Los candidatos a la Federación de Centros Universitarios (FCU) de la Universidad Central de Venezuela (UCV), Simón Belisario y Allan Vargas, afirmaron que una eventual gestión estudiantil debe concentrarse en resolver problemas concretos que afectan a la comunidad universitaria, aunque sin desvincularse de los desafíos políticos y democráticos que enfrenta el país.
Durante una entrevista concedida al creador de contenido Kilómetro Internacional, ambos dirigentes fueron consultados sobre el equilibrio entre la agenda universitaria y los asuntos políticos nacionales, un debate recurrente dentro del movimiento estudiantil venezolano.
Los candidatos señalaron que las principales preocupaciones de los estudiantes continúan estando relacionadas con aspectos como el transporte, el comedor universitario, los servicios y las condiciones generales para desarrollar la vida académica dentro de la UCV.

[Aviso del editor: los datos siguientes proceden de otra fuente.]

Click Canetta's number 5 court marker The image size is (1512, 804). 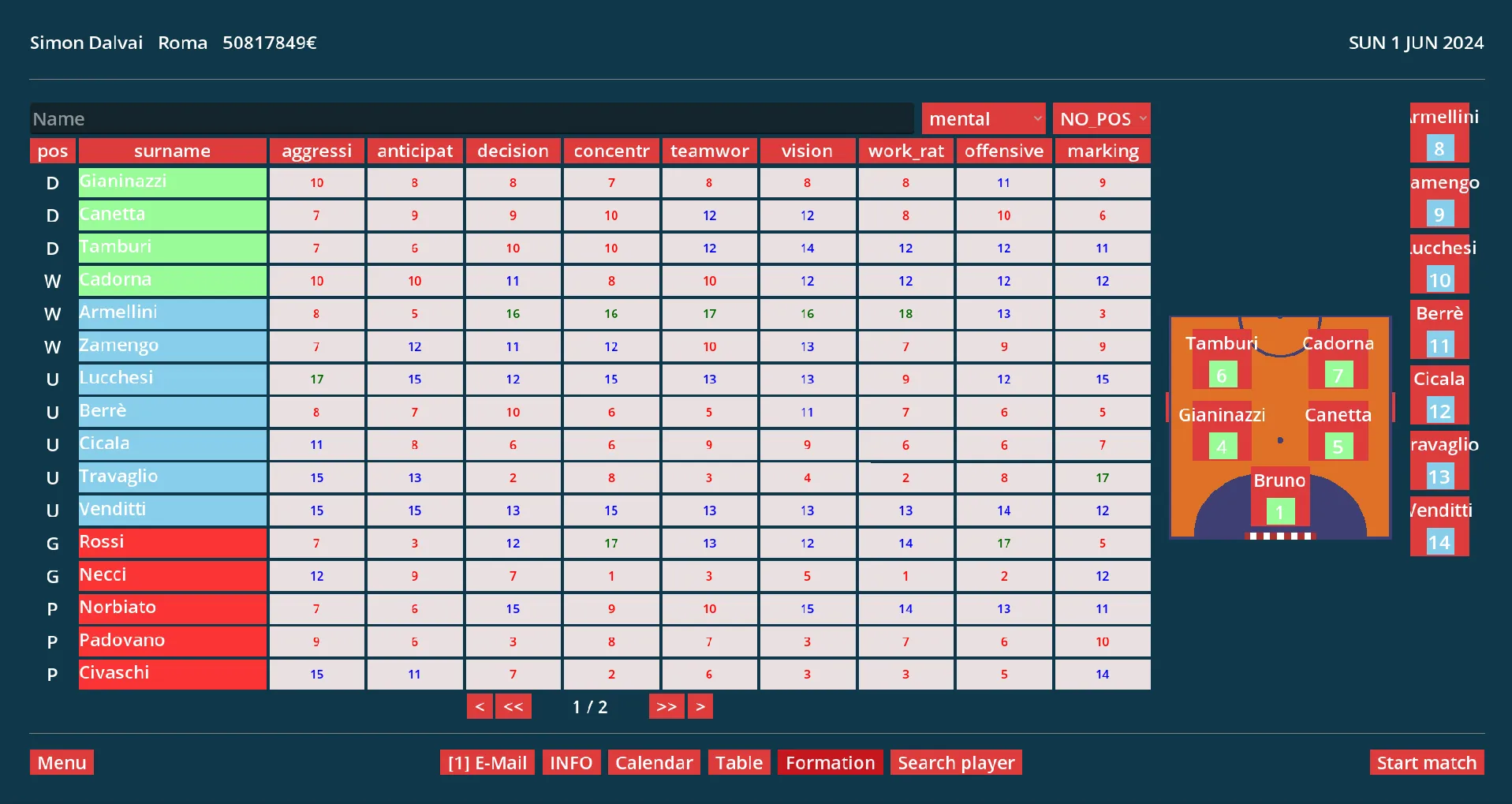pos(1338,447)
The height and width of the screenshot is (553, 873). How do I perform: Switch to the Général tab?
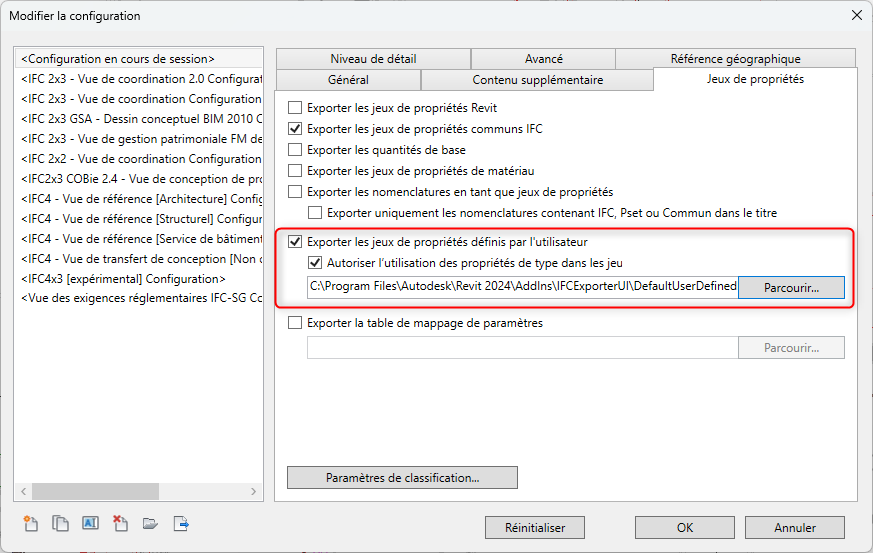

Sin embargo, consideraron que esos problemas no pueden analizarse de manera aislada de la situación nacional, argumentando que las condiciones institucionales, económicas y democráticas del país terminan impactando directamente sobre el funcionamiento de las universidades.

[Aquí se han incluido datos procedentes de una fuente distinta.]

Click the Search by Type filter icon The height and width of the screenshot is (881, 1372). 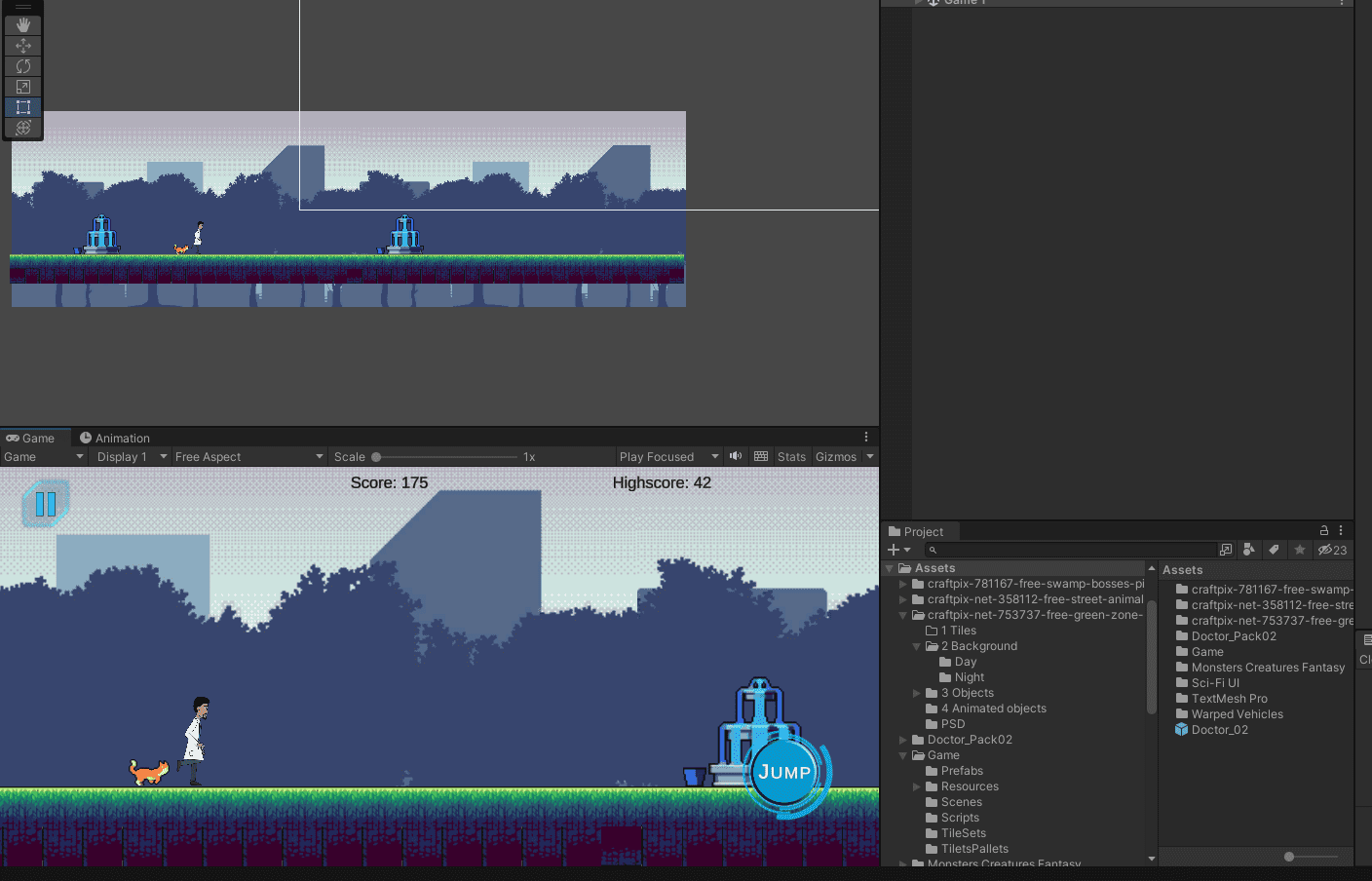click(1249, 550)
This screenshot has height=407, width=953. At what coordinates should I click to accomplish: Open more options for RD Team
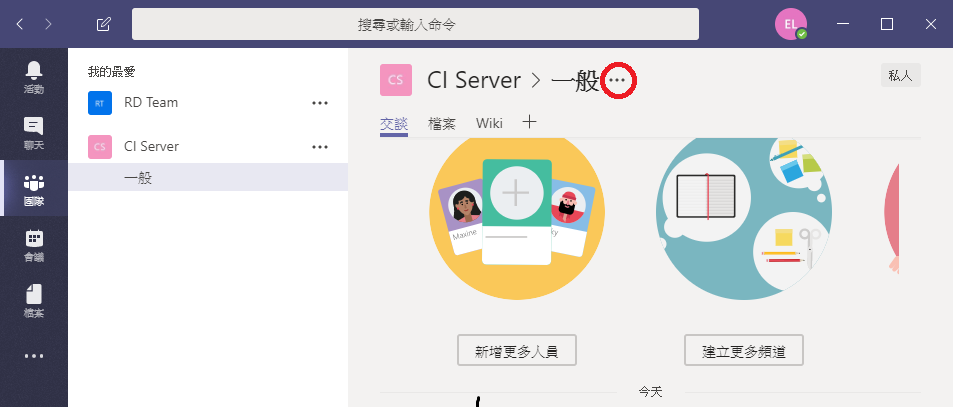[320, 103]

En ese sentido, sostuvieron que la defensa de derechos dentro de la universidad está estrechamente vinculada a la defensa de derechos y garantías en el ámbito nacional, por lo que consideran posible trabajar simultáneamente en ambas dimensiones sin abandonar ninguna de ellas.
Durante la conversación también abordaron aspectos relacionados con el sistema electoral universitario. Explicaron que los mecanismos de representación estudiantil permiten la participación de distintas corrientes y planchas dentro de las instancias de cogobierno universitario, lo que obliga a construir acuerdos y espacios de trabajo conjunto más allá de los resultados electorales.
Consultados sobre la posibilidad de debatir públicamente con otras candidaturas, Belisario y Vargas manifestaron estar dispuestos a participar en espacios de contraste de propuestas y discusión de ideas, al considerar que el debate constituye una herramienta fundamental para fortalecer la cultura democrática dentro de la universidad y permitir que los estudiantes conozcan las distintas visiones sobre el futuro de la representación estudiantil.